Écrit le 18/12/2019 dans Autre actualité - Mis à jour le 19/12/2019

Deuxième épisode : des expériences enrichissantes

Les Orques sont-ils sensibles aux émissions des sonars militaires ? A quel point ? Quelles peuvent être leurs réactions ? Si ces questions ne furent jamais publiquement posées, des réponses y furent apportées lors de séries d’expériences organisées depuis le début des années 2000 et largement financées par des organismes paramilitaires.

Cétacé d’une puissance mythique, l’Orque s’est pourtant montré vulnérable lors d’expériences avec des sonars

En effet, mise en cause à la suite de plusieurs accidents mortels retentissants touchant surtout la famille des Ziphius, l’US Navy, bientôt suivie par des marines européennes, organise et finance des programmes de recherche connus sous le nom de ‘Behavioral Response Studies’ ou encore ‘Controlled Exposure Experiments’. Il s’agit d’étudier la réaction d’espèces de cétacés à des signaux de sonar simulés ou réels ; pour ce faire, d’abord on équipe des cétacés sauvages d’une balise enregistreuse numérique (souvent un ‘DTAG’), puis on leur projette des sons de sonars, à des niveaux sonores modérés, et on étudie leurs réactions.

Premières expériences européennes, en Norvège en 2006

Depuis 15 ans, toute une discipline scientifique s’est ainsi développée, s’adressant à une communauté de chercheurs devenue spécifique, et bénéficiant de financements d’un montant inédit : au total plusieurs centaines de millions, certainement. A-t-on pensé aussi que l’on musellerait une partie de la communauté scientifique ?

Les principaux programmes sont listés ci-dessous, avec un lien internet permettant d’accéder à un document :

Les Orques fréquentent volontiers les espaces côtiers, en Norvège ou ailleurs, … du moment que la nourriture est abondante !

Mais … et nos Orques là-dedans ? Orcinus orca a principalement été traité lors de la phase 3S1 et plus précisément de 2006 à 2009, en Norvège. Des individus ont été soumis à différents sons, représentatifs de sonars à basse fréquence (LFAS), à moyenne fréquence (MFAS), et même à des cris d’Orques de populations différentes. Pour être plus explicite: les sonars LFAS émettaient dans la bande 1-2 kHz et les MFAS dans la bande 6-7 kHz, deux gammes de fréquence largement répandues dans les sonars européens, remorqués ou de coque, et dans le type SQS-56 de l’US Navy. Mais les expériences ne couvrent pas la bande 3 kHz, celle du très puissant SQS-53C de l’US Navy (235 dB de niveau de source).

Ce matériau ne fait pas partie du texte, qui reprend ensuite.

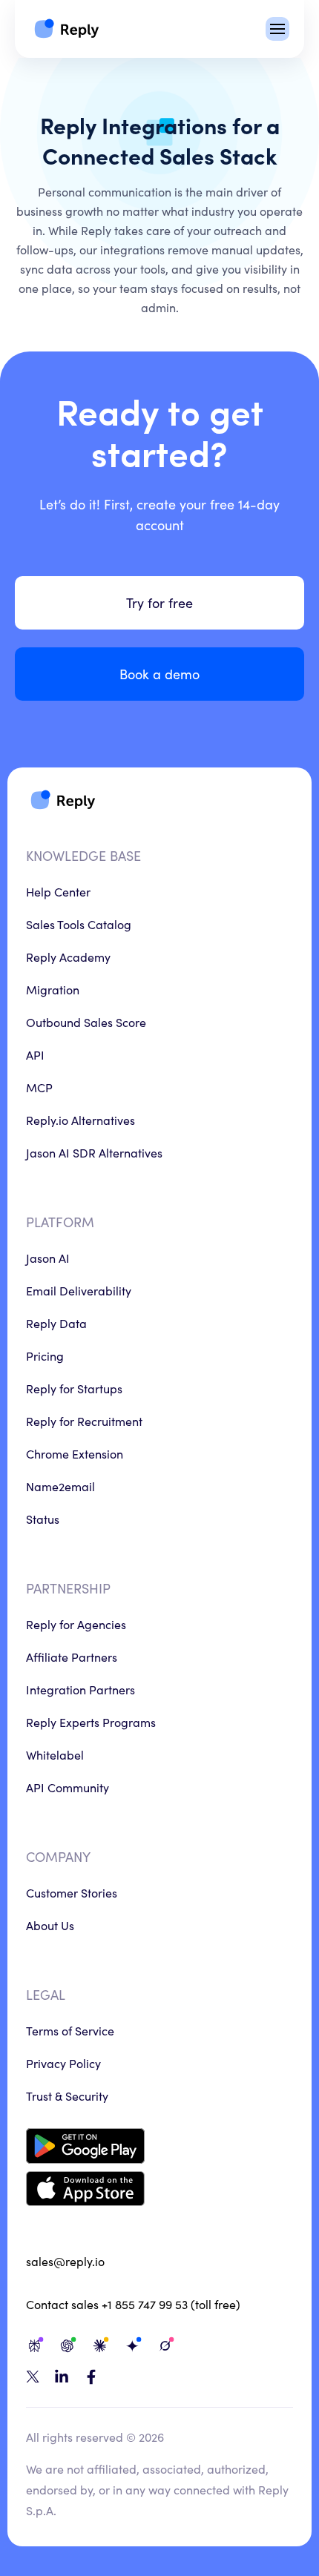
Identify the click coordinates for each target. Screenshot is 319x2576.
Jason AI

Pour beaucoup d’odontocètes, dont l’Orque, le battement de caudale sur la surface est un signe d’énervement

On trouve des aperçus des résultats de ces expériences dans les rapports des programmes 3S (Kvadsheim et al. 2007 et suivants). En 2006, les Orques ont subi des expositions dans un fjord norvégien, 3 individus ont été ‘tagués’. Si les réactions au sonar basse fréquence ont été estimées négligeables, les individus ont été particulièrement réactifs au sonar moyenne fréquence. Recevant un niveau d’environ 150 dB, les Orques ont immédiatement modifié leur cycle de plongée, battu de la caudale, avant de s’éloigner rapidement de la source sonar (rapport de 2007 pp.38-39).

Il est toujours difficile de séparer une mère de son nourrisson, mais avec les expériences sonar sur les Orques, les scientifiques ont réussi.

Ces premiers résultats ont été confirmés et même amplifiés avec les expériences de 2008 et 2009. En 2008, une exposition en moyenne fréquence à un niveau atteignant 154 dB a entraîné une fuite et même une séparation de plus d’une heure et demie entre le groupe d’Orques et le nouveau-né (Miller et al. 2011, p.45 et suivantes). En 2009, l’expérience avec des Orques au large a montré une forte réaction d’évasion lors de transmissions à basse fréquence avec un niveau reçu supérieur à 160 dB et à moyenne fréquence à des niveaux reçus de 150 dB ((Miller et al. 2011, p.71 et suivantes).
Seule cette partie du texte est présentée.